DATA SUPPLIED:
○ ○ ○ ○ ○
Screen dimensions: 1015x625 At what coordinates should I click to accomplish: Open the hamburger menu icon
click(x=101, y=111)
○ ○ ○ ○ ○
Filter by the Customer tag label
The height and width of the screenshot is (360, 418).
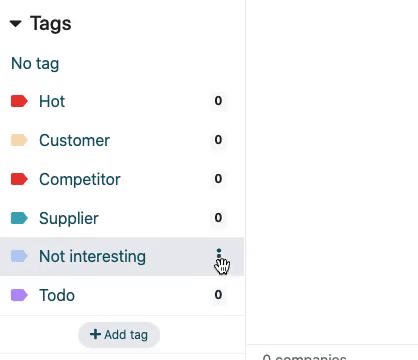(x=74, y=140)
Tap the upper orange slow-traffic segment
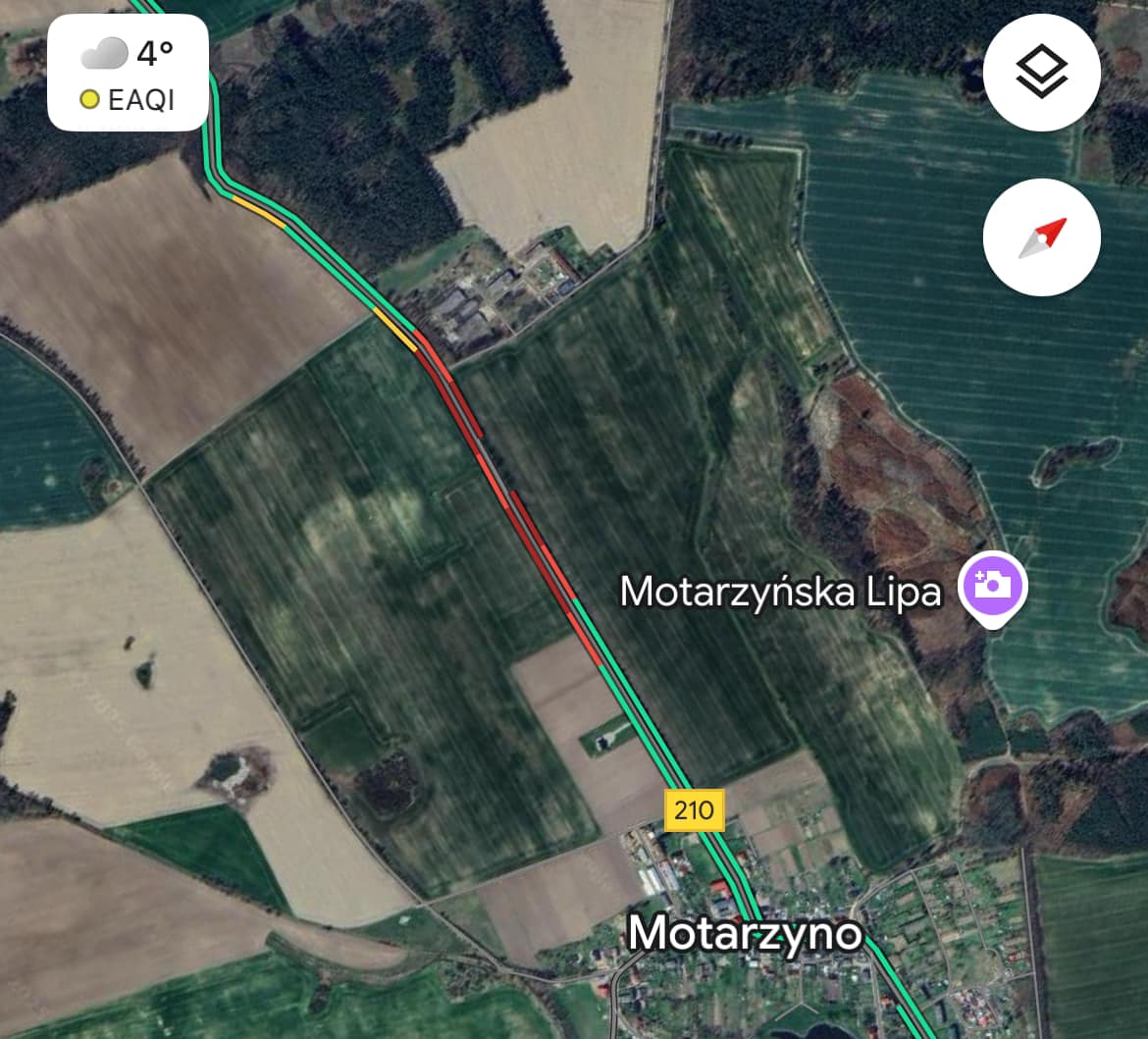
○ ○ ○ ○ ○
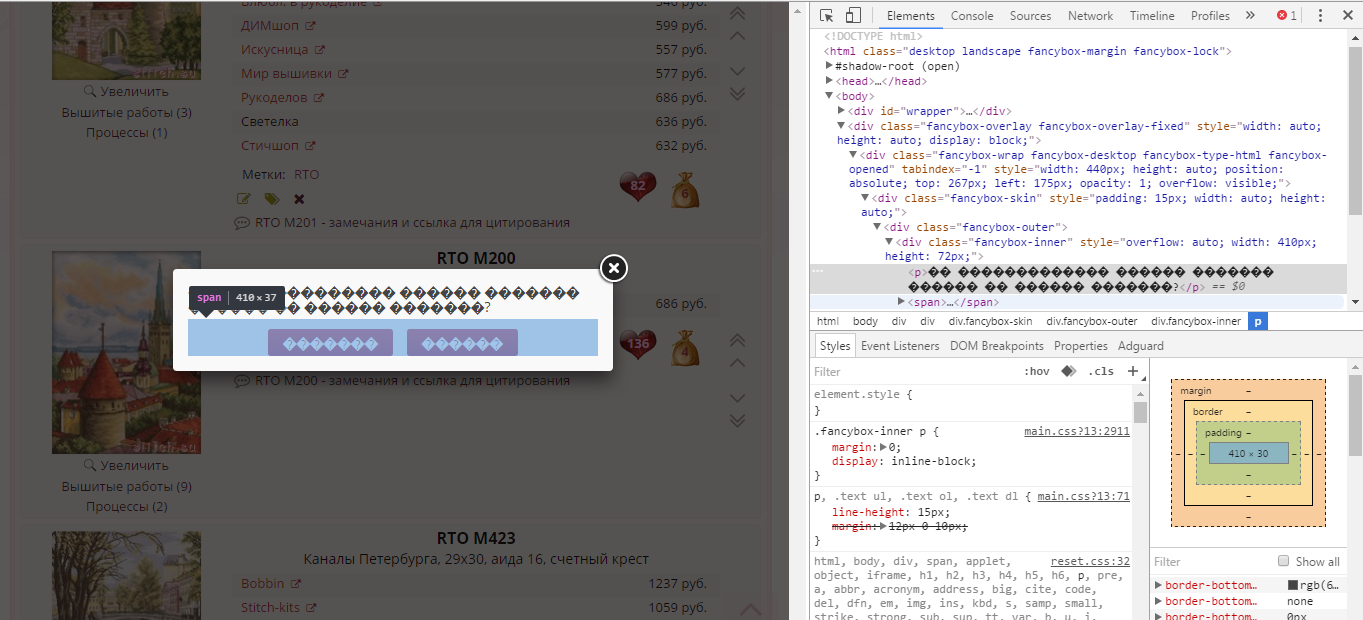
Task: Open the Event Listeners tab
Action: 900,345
○ ○ ○ ○ ○
BRIEF:
In the listing above, find the line with "Filter by the Customer tag label" and the line with "Tap the upper orange slow-traffic segment". Set down both and every line between them, minus the pictures.

ANSWER:
Filter by the Customer tag label
The height and width of the screenshot is (360, 418).
(x=74, y=140)
Tap the upper orange slow-traffic segment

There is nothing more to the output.